PASSAGE ->
◆ ◆ ◆

Summary: Is your brand and employees equipped to continue with you? Or will they die the moment you die?

When You Die Does Your Brand and Employees Die with You?
  • Brands are as much about the business and product as it is the person who invented the brand.
  • Brands are also about the employees who support the brand.
  • But say something tragic happens to you; are you certain your employees and brand can continue without you?

In a recent Inc. feature article, writer David Finkel brought up a question no one yet has asked, and because of that, no one yet has answered, though in some regard, Finkel’s article title fairly much says it all: What happens to Bourdain’s employees?

Finkel, of course, is referring to Anthony Bourdain, who on June 4, 2018, was found dead in his Paris hotel room from an apparent suicide.

While the world mourned the death of what is arguably one of the most gifted commentators of not just this world’s vast array of culinary culture, but human culture as well, it is Finkel’s report that asks a little-discussed yet vastly important question regarding who Bourdain leaves behind in the wake of his death, namely those who the television show Anthony Bourdain: Parts Unknown employed, as well as those who worked for the celebrity chef/commentator on other endeavors.

◆ ◆ ◆

MATERIAL ->
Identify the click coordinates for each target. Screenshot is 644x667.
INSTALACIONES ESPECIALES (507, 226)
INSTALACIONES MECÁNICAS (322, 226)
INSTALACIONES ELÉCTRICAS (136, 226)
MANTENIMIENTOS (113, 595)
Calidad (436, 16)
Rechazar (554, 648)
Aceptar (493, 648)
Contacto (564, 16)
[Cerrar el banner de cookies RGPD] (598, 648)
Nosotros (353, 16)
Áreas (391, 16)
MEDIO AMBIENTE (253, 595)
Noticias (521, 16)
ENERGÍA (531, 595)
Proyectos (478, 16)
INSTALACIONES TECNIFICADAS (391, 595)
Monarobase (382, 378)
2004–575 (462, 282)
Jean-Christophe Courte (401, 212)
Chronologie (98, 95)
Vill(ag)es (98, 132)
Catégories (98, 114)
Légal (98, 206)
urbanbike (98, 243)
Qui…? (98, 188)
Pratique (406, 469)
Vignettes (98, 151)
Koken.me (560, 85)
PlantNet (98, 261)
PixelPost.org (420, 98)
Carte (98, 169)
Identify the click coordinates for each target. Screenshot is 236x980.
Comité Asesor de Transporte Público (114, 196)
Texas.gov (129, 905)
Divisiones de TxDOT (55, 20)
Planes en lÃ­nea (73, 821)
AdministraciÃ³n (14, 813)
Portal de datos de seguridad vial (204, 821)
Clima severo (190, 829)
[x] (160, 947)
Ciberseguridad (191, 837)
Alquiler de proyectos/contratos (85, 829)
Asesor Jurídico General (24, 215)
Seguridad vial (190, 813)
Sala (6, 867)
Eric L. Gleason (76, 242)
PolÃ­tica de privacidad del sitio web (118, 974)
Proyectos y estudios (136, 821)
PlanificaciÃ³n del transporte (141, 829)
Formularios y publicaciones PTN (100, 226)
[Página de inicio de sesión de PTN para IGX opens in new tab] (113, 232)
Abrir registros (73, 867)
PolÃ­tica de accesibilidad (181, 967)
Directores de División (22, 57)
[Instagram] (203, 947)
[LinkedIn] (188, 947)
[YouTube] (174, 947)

◆ ◆ ◆

PROBLEMS AND TASKS ->
**A.** Please write out the stretch of the article about brands and employees from "When You Die" through "invented the brand.".
**B.** In the article about brands and employees, on what date was Anthony Bourdain found dead?
The material has no connection to the article about brands and employees.

EXPECTED RESPONSES ->
**A.**
When You Die Does Your Brand and Employees Die with You?
  • Brands are as much about the business and product as it is the person who invented the brand.

**B.** June 4, 2018